WORK INSTRUCTION: Would you please copy out each entry exactly?

EXERCISE MATERIAL:

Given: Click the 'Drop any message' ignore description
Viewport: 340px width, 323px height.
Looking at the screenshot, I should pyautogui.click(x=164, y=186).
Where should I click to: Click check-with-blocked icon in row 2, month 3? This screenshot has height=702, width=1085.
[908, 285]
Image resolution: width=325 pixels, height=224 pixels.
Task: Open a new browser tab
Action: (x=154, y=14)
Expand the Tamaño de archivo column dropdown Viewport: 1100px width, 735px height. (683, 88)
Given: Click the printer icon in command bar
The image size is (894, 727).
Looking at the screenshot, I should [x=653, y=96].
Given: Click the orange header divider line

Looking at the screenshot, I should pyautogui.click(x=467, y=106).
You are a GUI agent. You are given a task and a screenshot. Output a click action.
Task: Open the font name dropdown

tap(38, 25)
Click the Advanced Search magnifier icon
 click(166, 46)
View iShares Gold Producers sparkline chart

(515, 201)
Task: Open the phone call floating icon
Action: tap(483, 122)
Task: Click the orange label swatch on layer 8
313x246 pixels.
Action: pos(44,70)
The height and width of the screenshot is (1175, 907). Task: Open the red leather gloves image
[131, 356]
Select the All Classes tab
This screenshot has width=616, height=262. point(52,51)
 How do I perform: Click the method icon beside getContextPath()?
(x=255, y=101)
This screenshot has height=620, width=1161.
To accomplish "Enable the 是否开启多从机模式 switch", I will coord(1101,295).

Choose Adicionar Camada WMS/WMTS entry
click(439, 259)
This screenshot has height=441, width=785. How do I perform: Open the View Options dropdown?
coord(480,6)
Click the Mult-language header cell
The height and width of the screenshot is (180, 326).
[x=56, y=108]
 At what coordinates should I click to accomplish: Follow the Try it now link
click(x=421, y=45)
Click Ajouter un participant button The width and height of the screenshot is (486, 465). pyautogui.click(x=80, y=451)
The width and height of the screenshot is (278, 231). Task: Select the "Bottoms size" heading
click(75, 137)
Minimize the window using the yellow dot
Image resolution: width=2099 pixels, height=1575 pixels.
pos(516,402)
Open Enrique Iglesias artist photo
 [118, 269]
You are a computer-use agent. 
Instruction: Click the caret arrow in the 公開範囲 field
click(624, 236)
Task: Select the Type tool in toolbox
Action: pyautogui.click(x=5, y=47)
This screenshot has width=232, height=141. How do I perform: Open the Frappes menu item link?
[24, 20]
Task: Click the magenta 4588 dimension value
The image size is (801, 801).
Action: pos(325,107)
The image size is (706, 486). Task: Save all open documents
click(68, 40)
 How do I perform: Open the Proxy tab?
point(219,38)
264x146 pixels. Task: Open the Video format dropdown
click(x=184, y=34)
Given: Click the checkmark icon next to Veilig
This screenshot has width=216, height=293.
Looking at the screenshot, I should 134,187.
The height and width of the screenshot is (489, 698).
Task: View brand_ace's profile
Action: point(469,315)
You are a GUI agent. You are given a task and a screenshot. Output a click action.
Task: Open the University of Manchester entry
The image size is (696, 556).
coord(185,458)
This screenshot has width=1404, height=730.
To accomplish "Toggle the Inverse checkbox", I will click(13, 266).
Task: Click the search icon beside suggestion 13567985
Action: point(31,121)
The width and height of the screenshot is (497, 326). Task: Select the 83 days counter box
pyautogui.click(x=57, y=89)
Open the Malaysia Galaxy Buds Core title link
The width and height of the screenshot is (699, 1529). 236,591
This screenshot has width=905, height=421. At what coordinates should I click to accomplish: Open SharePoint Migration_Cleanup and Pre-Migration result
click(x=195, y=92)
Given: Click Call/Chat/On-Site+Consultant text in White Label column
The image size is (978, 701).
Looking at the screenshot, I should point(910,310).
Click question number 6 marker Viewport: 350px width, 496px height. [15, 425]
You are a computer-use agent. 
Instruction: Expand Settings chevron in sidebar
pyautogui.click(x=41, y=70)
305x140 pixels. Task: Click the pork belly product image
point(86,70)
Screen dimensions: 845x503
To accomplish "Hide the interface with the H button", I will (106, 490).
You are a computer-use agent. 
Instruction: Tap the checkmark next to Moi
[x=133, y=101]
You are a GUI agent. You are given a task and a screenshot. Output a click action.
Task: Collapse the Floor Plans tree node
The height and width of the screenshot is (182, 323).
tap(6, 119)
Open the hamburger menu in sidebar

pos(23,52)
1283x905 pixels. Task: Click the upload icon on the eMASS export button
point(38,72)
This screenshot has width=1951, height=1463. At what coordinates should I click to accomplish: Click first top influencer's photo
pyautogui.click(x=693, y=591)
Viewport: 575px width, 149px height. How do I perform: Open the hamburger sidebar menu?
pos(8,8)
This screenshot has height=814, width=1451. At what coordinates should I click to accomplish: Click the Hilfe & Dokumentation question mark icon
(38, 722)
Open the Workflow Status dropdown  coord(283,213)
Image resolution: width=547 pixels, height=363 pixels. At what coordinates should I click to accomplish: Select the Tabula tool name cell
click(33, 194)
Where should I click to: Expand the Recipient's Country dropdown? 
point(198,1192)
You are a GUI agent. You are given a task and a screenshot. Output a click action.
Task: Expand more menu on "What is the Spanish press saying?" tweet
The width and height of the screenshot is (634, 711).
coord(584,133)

EXERCISE SOLUTION:
Given: Click the 'Drop any message' ignore description
Viewport: 340px width, 323px height.
Looking at the screenshot, I should pyautogui.click(x=164, y=186).
Where should I click to: Click check-with-blocked icon in row 2, month 3? This screenshot has height=702, width=1085.
[908, 285]
Image resolution: width=325 pixels, height=224 pixels.
Task: Open a new browser tab
Action: (x=154, y=14)
Expand the Tamaño de archivo column dropdown Viewport: 1100px width, 735px height. (683, 88)
Given: Click the printer icon in command bar
The image size is (894, 727).
Looking at the screenshot, I should [x=653, y=96].
Given: Click the orange header divider line

Looking at the screenshot, I should pyautogui.click(x=467, y=106).
You are a GUI agent. You are given a task and a screenshot. Output a click action.
Task: Open the font name dropdown

tap(38, 25)
Click the Advanced Search magnifier icon
 click(166, 46)
View iShares Gold Producers sparkline chart

(515, 201)
Task: Open the phone call floating icon
Action: tap(483, 122)
Task: Click the orange label swatch on layer 8
313x246 pixels.
Action: pos(44,70)
The height and width of the screenshot is (1175, 907). Task: Open the red leather gloves image
[131, 356]
Select the All Classes tab
This screenshot has width=616, height=262. point(52,51)
 How do I perform: Click the method icon beside getContextPath()?
(x=255, y=101)
This screenshot has height=620, width=1161.
To accomplish "Enable the 是否开启多从机模式 switch", I will coord(1101,295).

Choose Adicionar Camada WMS/WMTS entry
click(439, 259)
This screenshot has height=441, width=785. How do I perform: Open the View Options dropdown?
coord(480,6)
Click the Mult-language header cell
The height and width of the screenshot is (180, 326).
[x=56, y=108]
 At what coordinates should I click to accomplish: Follow the Try it now link
click(x=421, y=45)
Click Ajouter un participant button The width and height of the screenshot is (486, 465). pyautogui.click(x=80, y=451)
The width and height of the screenshot is (278, 231). Task: Select the "Bottoms size" heading
click(75, 137)
Minimize the window using the yellow dot
Image resolution: width=2099 pixels, height=1575 pixels.
pos(516,402)
Open Enrique Iglesias artist photo
 [118, 269]
You are a computer-use agent. 
Instruction: Click the caret arrow in the 公開範囲 field
click(624, 236)
Task: Select the Type tool in toolbox
Action: pyautogui.click(x=5, y=47)
This screenshot has width=232, height=141. How do I perform: Open the Frappes menu item link?
[24, 20]
Task: Click the magenta 4588 dimension value
The image size is (801, 801).
Action: pos(325,107)
The image size is (706, 486). Task: Save all open documents
click(68, 40)
 How do I perform: Open the Proxy tab?
point(219,38)
264x146 pixels. Task: Open the Video format dropdown
click(x=184, y=34)
Given: Click the checkmark icon next to Veilig
This screenshot has width=216, height=293.
Looking at the screenshot, I should 134,187.
The height and width of the screenshot is (489, 698).
Task: View brand_ace's profile
Action: point(469,315)
You are a GUI agent. You are given a task and a screenshot. Output a click action.
Task: Open the University of Manchester entry
The image size is (696, 556).
coord(185,458)
This screenshot has width=1404, height=730.
To accomplish "Toggle the Inverse checkbox", I will click(13, 266).
Task: Click the search icon beside suggestion 13567985
Action: point(31,121)
The width and height of the screenshot is (497, 326). Task: Select the 83 days counter box
pyautogui.click(x=57, y=89)
Open the Malaysia Galaxy Buds Core title link
The width and height of the screenshot is (699, 1529). 236,591
This screenshot has width=905, height=421. At what coordinates should I click to accomplish: Open SharePoint Migration_Cleanup and Pre-Migration result
click(x=195, y=92)
Given: Click Call/Chat/On-Site+Consultant text in White Label column
The image size is (978, 701).
Looking at the screenshot, I should point(910,310).
Click question number 6 marker Viewport: 350px width, 496px height. [15, 425]
You are a computer-use agent. 
Instruction: Expand Settings chevron in sidebar
pyautogui.click(x=41, y=70)
305x140 pixels. Task: Click the pork belly product image
point(86,70)
Screen dimensions: 845x503
To accomplish "Hide the interface with the H button", I will (106, 490).
You are a computer-use agent. 
Instruction: Tap the checkmark next to Moi
[x=133, y=101]
You are a GUI agent. You are given a task and a screenshot. Output a click action.
Task: Collapse the Floor Plans tree node
The height and width of the screenshot is (182, 323).
tap(6, 119)
Open the hamburger menu in sidebar

pos(23,52)
1283x905 pixels. Task: Click the upload icon on the eMASS export button
point(38,72)
This screenshot has width=1951, height=1463. At what coordinates should I click to accomplish: Click first top influencer's photo
pyautogui.click(x=693, y=591)
Viewport: 575px width, 149px height. How do I perform: Open the hamburger sidebar menu?
pos(8,8)
This screenshot has height=814, width=1451. At what coordinates should I click to accomplish: Click the Hilfe & Dokumentation question mark icon
(38, 722)
Open the Workflow Status dropdown  coord(283,213)
Image resolution: width=547 pixels, height=363 pixels. At what coordinates should I click to accomplish: Select the Tabula tool name cell
click(33, 194)
Where should I click to: Expand the Recipient's Country dropdown? 
point(198,1192)
You are a GUI agent. You are given a task and a screenshot. Output a click action.
Task: Expand more menu on "What is the Spanish press saying?" tweet
The width and height of the screenshot is (634, 711).
coord(584,133)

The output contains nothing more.